Estratto della pagina:
.....
I SANTORO VANNO VIA E LA RAI RISORGERA’….
Pubblicato il 11 giugno, 2011 in Costume, Politica | Nessun commento »
Si dice in giro che sia cominciata l’agonia della Rai.L’uscita di Michele Santoro, spesso vanamente annunciata in passato, stavolta è avvenuta davvero, e vari menagramo colgono in essa i segnali di una catastrofe imminente. Che sarà inevitabile – aggiungono – se oltre al capitano di Annozero dovessero traslocare (a La7) anche Milena Gabanelli, Giovanni Floris, Fabio Fazio e Serena Dandini. Vero o falso? Non sono un aruspice (un indovino) e quindi non mi abbandono a previsioni. Ma, avendo un certo uso di mondo, mi sia consentito guardare al futuro attraverso la lente dell’esperienza.
La Rai- già Eiar- è vecchia come il cucco, però ha ancora una fibra fortissima che le ha permesso di resistere a qualsiasi scossone. Nel corso degli anni ha servito mille padroni, ciascuno dei quali l’ha sfruttata a piacimento, eppure ha conservato la propria credibilità, almeno in parte. La Democrazia cristiana la saccheggiò per anni, approfittando del fatto di essere l’unico partito che comandava. Poi cedette quote di potere ai socialisti cooptati nella maggioranza di centrosinistra ( inizio anni Sessanta) e al Pci che, pur essendo all’opposizione, era in grado di farsi sentire dall’alto di un 25-30 per cento di consensi nel Paese. Dal canale unico degli albori, le reti divennero tre e si aprì il festival della lottizzazione: tre poltrone a te, due a me, una a lui.
L’organico dell’ente radiotelevisivo si gonfiò a dismisura, imbottito di raccomandati, parecchi asini e alcuni (pochi) bravi professionisti. Se oggi vuoi sapere quanti siano i dipendenti del mastodonte «antennuto » devi affidarti a stime giornalistiche: 10mila? 12mila? 13mila? Sempre troppi rispetto alla quantità e alla qualità del servizio offerto. In ogni caso al numero impressionante delle persone a libro paga bisogna sommare la pletora di collaboratori esterni e di produttori autonomi, cioè ditte che vendono alla Rai programmi confezionati. Ora, è impensabile che – considerate le dimensioni di un’azienda simile-lefortune dell’ex monopolio siano legate alla presenza in video di quattro o cinque divi del tipo appunto di Santoro, Gabanelli, Floris, Fazio e Dandini. Sarebbe un assurdo tecnico. Significherebbe che oltre il 90 per cento del personale è puro contorno e ruba lo stipendio. Mi rifiuto di crederlo. Se morto un papa se ne fa un altro, forse si potranno rimpiazzare anche quattro o cinque conduttori per quanto abili siano (cosa sulla quale è lecito discutere, se non altro perché i gusti sono gusti). Ma non è questo il punto. È già successo che taluni big del piccolo schermo, considerati monumenti nazionali, siano spariti dalla circolazione o addirittura dalla faccia della terra.
.....
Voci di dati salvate
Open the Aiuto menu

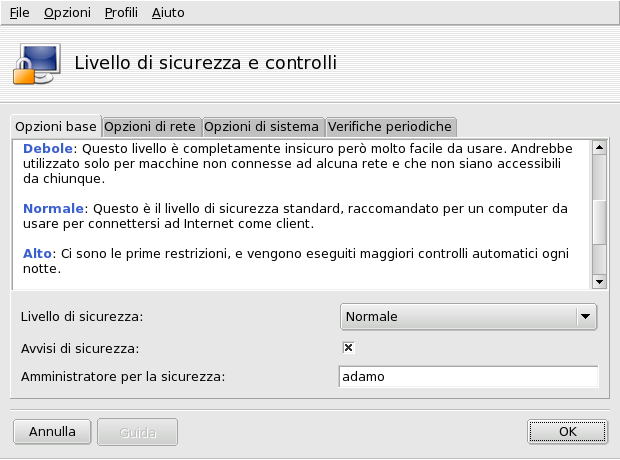click(168, 13)
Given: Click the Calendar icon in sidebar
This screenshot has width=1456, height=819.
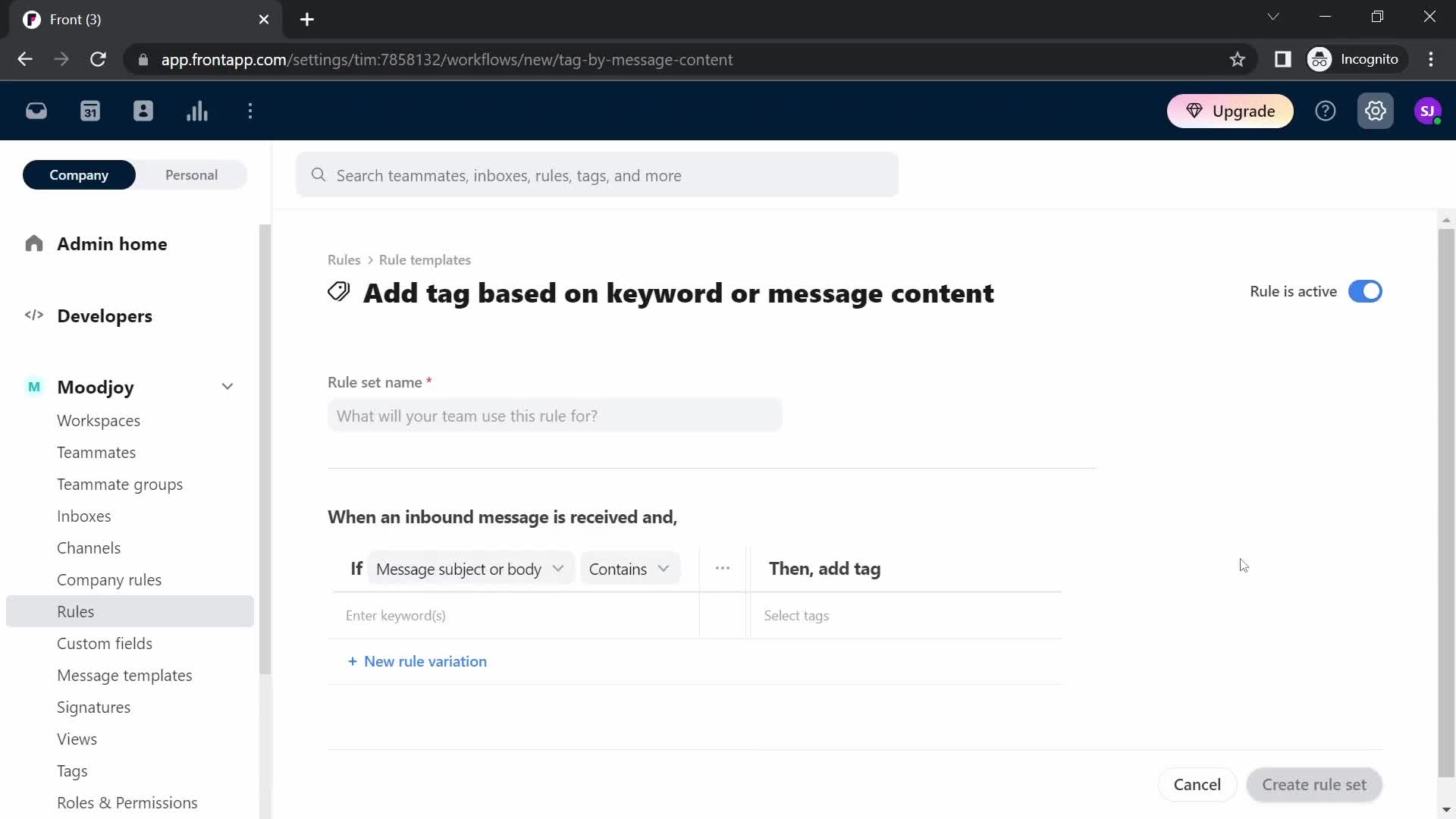Looking at the screenshot, I should pos(90,111).
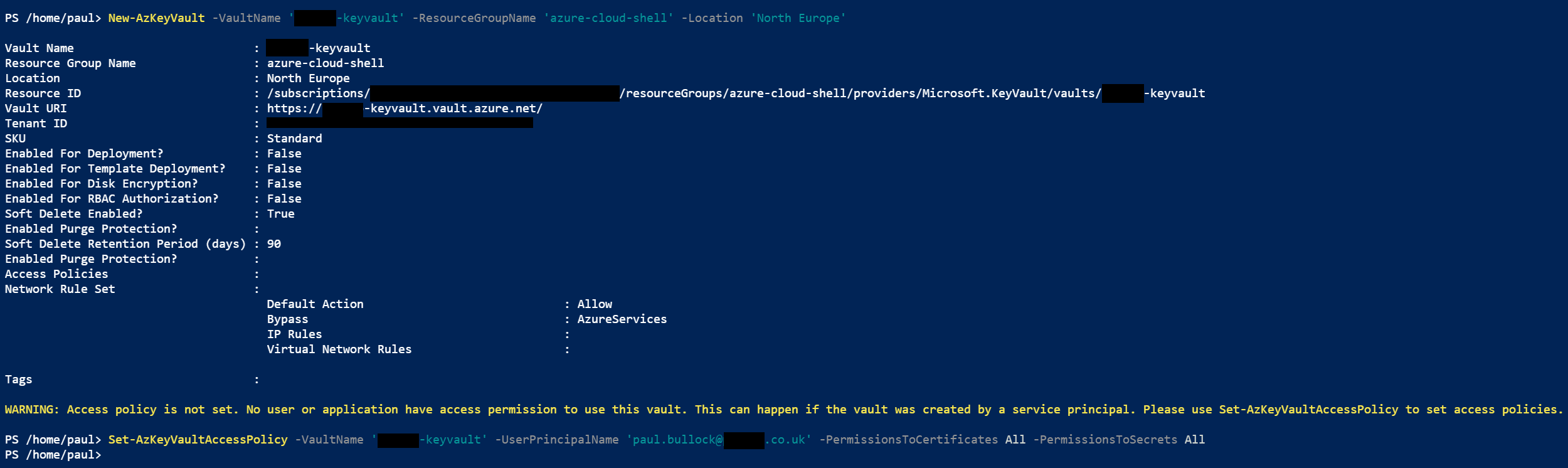This screenshot has width=1568, height=468.
Task: Click the Bypass AzureServices value
Action: click(x=622, y=319)
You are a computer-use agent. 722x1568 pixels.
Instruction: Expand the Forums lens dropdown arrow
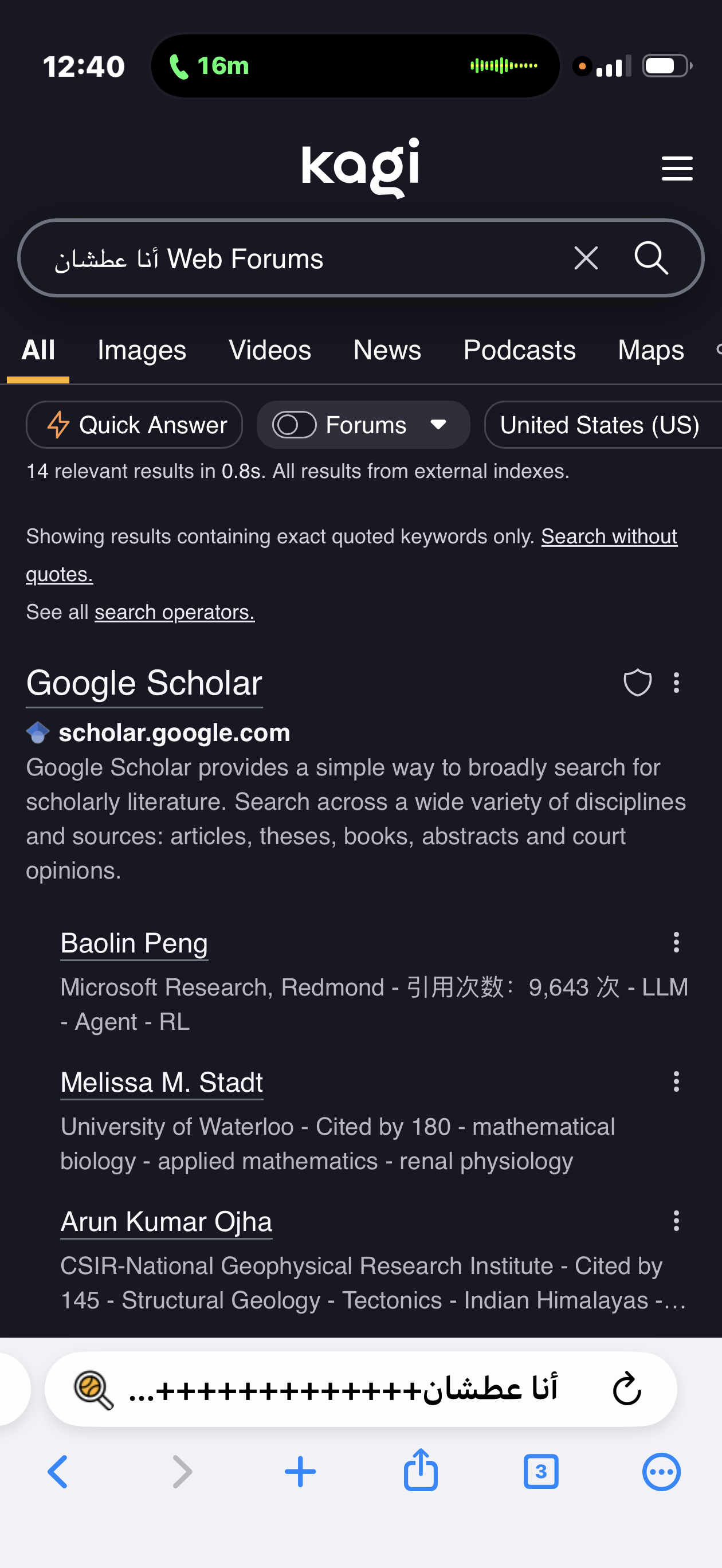click(x=438, y=425)
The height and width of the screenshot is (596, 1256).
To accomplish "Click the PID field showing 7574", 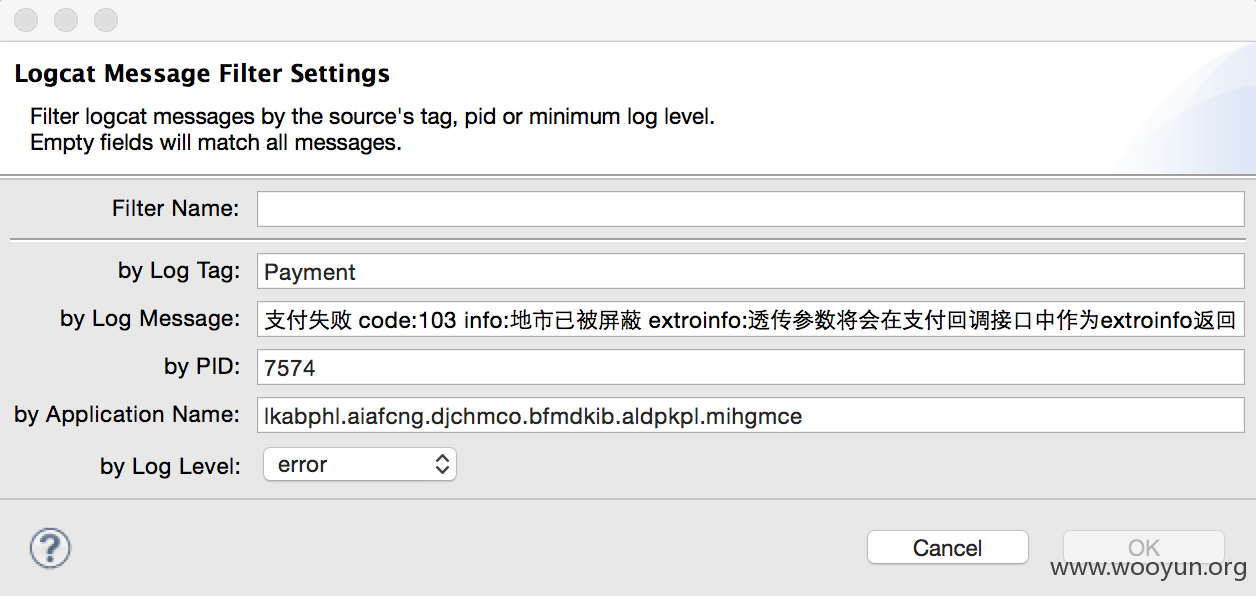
.....
Esercizi:
(A) Trascrivi il passo dell'articolo sulla Rai cominciando da "I SANTORO VANNO" e finendo con "la lente dell’esperienza.".
(B) Riporta in un elenco numerato tutte le righe dell'elenco delle voci di dati salvate, saltando le righe vuote e lasciando fuori le immagini.

Elenco soluzioni:
(A)
I SANTORO VANNO VIA E LA RAI RISORGERA’….
Pubblicato il 11 giugno, 2011 in Costume, Politica | Nessun commento »
Si dice in giro che sia cominciata l’agonia della Rai.L’uscita di Michele Santoro, spesso vanamente annunciata in passato, stavolta è avvenuta davvero, e vari menagramo colgono in essa i segnali di una catastrofe imminente. Che sarà inevitabile – aggiungono – se oltre al capitano di Annozero dovessero traslocare (a La7) anche Milena Gabanelli, Giovanni Floris, Fabio Fazio e Serena Dandini. Vero o falso? Non sono un aruspice (un indovino) e quindi non mi abbandono a previsioni. Ma, avendo un certo uso di mondo, mi sia consentito guardare al futuro attraverso la lente dell’esperienza.

(B)
1. Open the Aiuto menu
2. click(168, 13)
3. Given: Click the Calendar icon in sidebar
4. This screenshot has width=1456, height=819.
5. Looking at the screenshot, I should pos(90,111).
6. This screenshot has width=1568, height=468.
7. Task: Click the Bypass AzureServices value
8. Action: click(x=622, y=319)
9. You are a computer-use agent. 722x1568 pixels.
10. Instruction: Expand the Forums lens dropdown arrow
11. click(x=438, y=425)
12. The height and width of the screenshot is (596, 1256).
13. To accomplish "Click the PID field showing 7574", 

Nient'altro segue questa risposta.